>> BEGIN RECORDS TO PROCESS
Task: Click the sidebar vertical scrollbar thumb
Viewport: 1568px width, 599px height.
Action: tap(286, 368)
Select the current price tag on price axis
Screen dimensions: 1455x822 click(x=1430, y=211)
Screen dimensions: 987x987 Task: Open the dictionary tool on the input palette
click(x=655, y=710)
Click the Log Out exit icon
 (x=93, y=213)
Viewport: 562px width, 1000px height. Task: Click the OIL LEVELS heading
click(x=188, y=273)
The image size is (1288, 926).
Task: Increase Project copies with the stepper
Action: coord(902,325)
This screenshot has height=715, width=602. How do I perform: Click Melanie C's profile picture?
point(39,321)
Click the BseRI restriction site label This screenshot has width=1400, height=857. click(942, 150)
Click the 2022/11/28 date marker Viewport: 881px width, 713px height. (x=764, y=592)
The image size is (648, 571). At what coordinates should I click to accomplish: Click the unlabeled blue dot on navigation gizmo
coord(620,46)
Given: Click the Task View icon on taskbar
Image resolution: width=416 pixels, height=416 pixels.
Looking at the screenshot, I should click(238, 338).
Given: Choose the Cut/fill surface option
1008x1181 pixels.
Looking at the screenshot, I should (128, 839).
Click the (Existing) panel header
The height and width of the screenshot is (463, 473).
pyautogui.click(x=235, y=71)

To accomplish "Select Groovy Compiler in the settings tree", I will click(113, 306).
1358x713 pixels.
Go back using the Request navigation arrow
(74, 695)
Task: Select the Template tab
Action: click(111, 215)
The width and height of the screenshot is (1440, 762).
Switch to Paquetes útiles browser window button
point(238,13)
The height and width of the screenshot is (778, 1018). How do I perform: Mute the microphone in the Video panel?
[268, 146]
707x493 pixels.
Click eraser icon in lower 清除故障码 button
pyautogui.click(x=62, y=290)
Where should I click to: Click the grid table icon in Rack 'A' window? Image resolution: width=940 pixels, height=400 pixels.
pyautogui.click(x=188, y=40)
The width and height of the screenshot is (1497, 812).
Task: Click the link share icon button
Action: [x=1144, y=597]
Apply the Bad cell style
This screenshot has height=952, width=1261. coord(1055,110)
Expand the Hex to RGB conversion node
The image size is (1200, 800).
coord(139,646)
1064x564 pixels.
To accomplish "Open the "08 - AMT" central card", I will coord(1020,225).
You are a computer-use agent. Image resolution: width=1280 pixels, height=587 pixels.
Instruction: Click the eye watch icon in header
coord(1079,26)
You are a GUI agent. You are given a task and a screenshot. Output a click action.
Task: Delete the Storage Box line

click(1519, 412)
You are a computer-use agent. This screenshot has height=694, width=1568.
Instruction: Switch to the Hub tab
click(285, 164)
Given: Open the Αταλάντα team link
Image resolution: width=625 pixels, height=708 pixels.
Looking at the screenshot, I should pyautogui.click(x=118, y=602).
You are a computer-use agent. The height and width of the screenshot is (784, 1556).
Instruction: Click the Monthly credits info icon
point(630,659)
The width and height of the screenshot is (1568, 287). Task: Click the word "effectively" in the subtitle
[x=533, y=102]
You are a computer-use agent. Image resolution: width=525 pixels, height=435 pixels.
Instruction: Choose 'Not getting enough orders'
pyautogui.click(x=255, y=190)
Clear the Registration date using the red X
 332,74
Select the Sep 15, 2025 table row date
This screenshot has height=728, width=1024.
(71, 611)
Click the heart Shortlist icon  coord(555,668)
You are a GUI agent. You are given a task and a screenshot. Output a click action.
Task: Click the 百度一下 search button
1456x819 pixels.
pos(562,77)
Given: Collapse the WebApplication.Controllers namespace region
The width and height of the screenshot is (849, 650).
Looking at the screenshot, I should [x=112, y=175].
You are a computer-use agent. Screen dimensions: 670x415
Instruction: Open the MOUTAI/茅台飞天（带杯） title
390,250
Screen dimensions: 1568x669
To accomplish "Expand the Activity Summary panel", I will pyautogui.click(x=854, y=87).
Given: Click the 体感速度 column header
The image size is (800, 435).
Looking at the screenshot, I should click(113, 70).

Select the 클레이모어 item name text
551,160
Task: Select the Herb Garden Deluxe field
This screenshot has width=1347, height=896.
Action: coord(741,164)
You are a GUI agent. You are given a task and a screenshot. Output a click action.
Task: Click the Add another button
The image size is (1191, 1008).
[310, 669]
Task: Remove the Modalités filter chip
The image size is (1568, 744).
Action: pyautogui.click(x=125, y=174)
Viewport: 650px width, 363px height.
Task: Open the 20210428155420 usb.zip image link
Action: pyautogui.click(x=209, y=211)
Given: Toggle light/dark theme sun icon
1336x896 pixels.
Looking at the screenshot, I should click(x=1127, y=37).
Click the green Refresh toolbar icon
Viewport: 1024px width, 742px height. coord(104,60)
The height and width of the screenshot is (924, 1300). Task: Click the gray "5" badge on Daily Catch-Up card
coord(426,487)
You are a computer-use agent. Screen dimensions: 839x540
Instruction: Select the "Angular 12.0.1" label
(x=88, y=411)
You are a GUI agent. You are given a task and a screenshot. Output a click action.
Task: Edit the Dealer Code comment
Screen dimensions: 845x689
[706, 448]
>> END RECORDS TO PROCESS
Reproduce the entries above, changing "Instruction" to "Directive" and leaving everything else untouched.

TASK RESPONSE:
Task: Click the sidebar vertical scrollbar thumb
Viewport: 1568px width, 599px height.
Action: tap(286, 368)
Select the current price tag on price axis
Screen dimensions: 1455x822 click(x=1430, y=211)
Screen dimensions: 987x987 Task: Open the dictionary tool on the input palette
click(x=655, y=710)
Click the Log Out exit icon
 (x=93, y=213)
Viewport: 562px width, 1000px height. Task: Click the OIL LEVELS heading
click(x=188, y=273)
The image size is (1288, 926).
Task: Increase Project copies with the stepper
Action: coord(902,325)
This screenshot has height=715, width=602. How do I perform: Click Melanie C's profile picture?
point(39,321)
Click the BseRI restriction site label This screenshot has width=1400, height=857. click(942, 150)
Click the 2022/11/28 date marker Viewport: 881px width, 713px height. (x=764, y=592)
The image size is (648, 571). At what coordinates should I click to accomplish: Click the unlabeled blue dot on navigation gizmo
coord(620,46)
Given: Click the Task View icon on taskbar
Image resolution: width=416 pixels, height=416 pixels.
Looking at the screenshot, I should click(238, 338).
Given: Choose the Cut/fill surface option
1008x1181 pixels.
Looking at the screenshot, I should (128, 839).
Click the (Existing) panel header
The height and width of the screenshot is (463, 473).
pyautogui.click(x=235, y=71)

To accomplish "Select Groovy Compiler in the settings tree", I will click(113, 306).
1358x713 pixels.
Go back using the Request navigation arrow
(74, 695)
Task: Select the Template tab
Action: click(111, 215)
The width and height of the screenshot is (1440, 762).
Switch to Paquetes útiles browser window button
point(238,13)
The height and width of the screenshot is (778, 1018). How do I perform: Mute the microphone in the Video panel?
[268, 146]
707x493 pixels.
Click eraser icon in lower 清除故障码 button
pyautogui.click(x=62, y=290)
Where should I click to: Click the grid table icon in Rack 'A' window? Image resolution: width=940 pixels, height=400 pixels.
pyautogui.click(x=188, y=40)
The width and height of the screenshot is (1497, 812).
Task: Click the link share icon button
Action: [x=1144, y=597]
Apply the Bad cell style
This screenshot has height=952, width=1261. coord(1055,110)
Expand the Hex to RGB conversion node
The image size is (1200, 800).
coord(139,646)
1064x564 pixels.
To accomplish "Open the "08 - AMT" central card", I will coord(1020,225).
You are a computer-use agent. Image resolution: width=1280 pixels, height=587 pixels.
Directive: Click the eye watch icon in header
coord(1079,26)
You are a GUI agent. You are given a task and a screenshot. Output a click action.
Task: Delete the Storage Box line

click(1519, 412)
You are a computer-use agent. This screenshot has height=694, width=1568.
Directive: Switch to the Hub tab
click(285, 164)
Given: Open the Αταλάντα team link
Image resolution: width=625 pixels, height=708 pixels.
Looking at the screenshot, I should pyautogui.click(x=118, y=602).
You are a computer-use agent. The height and width of the screenshot is (784, 1556).
Directive: Click the Monthly credits info icon
point(630,659)
The width and height of the screenshot is (1568, 287). Task: Click the word "effectively" in the subtitle
[x=533, y=102]
You are a computer-use agent. Image resolution: width=525 pixels, height=435 pixels.
Directive: Choose 'Not getting enough orders'
pyautogui.click(x=255, y=190)
Clear the Registration date using the red X
 332,74
Select the Sep 15, 2025 table row date
This screenshot has height=728, width=1024.
(71, 611)
Click the heart Shortlist icon  coord(555,668)
You are a GUI agent. You are given a task and a screenshot. Output a click action.
Task: Click the 百度一下 search button
1456x819 pixels.
pos(562,77)
Given: Collapse the WebApplication.Controllers namespace region
The width and height of the screenshot is (849, 650).
Looking at the screenshot, I should [x=112, y=175].
You are a computer-use agent. Screen dimensions: 670x415
Directive: Open the MOUTAI/茅台飞天（带杯） title
390,250
Screen dimensions: 1568x669
To accomplish "Expand the Activity Summary panel", I will pyautogui.click(x=854, y=87).
Given: Click the 体感速度 column header
The image size is (800, 435).
Looking at the screenshot, I should click(113, 70).

Select the 클레이모어 item name text
551,160
Task: Select the Herb Garden Deluxe field
This screenshot has width=1347, height=896.
Action: coord(741,164)
You are a GUI agent. You are given a task and a screenshot. Output a click action.
Task: Click the Add another button
The image size is (1191, 1008).
[310, 669]
Task: Remove the Modalités filter chip
The image size is (1568, 744).
Action: pyautogui.click(x=125, y=174)
Viewport: 650px width, 363px height.
Task: Open the 20210428155420 usb.zip image link
Action: pyautogui.click(x=209, y=211)
Given: Toggle light/dark theme sun icon
1336x896 pixels.
Looking at the screenshot, I should click(x=1127, y=37).
Click the green Refresh toolbar icon
Viewport: 1024px width, 742px height. coord(104,60)
The height and width of the screenshot is (924, 1300). Task: Click the gray "5" badge on Daily Catch-Up card
coord(426,487)
You are a computer-use agent. Screen dimensions: 839x540
Directive: Select the "Angular 12.0.1" label
(x=88, y=411)
You are a GUI agent. You are given a task and a screenshot. Output a click action.
Task: Edit the Dealer Code comment
Screen dimensions: 845x689
[706, 448]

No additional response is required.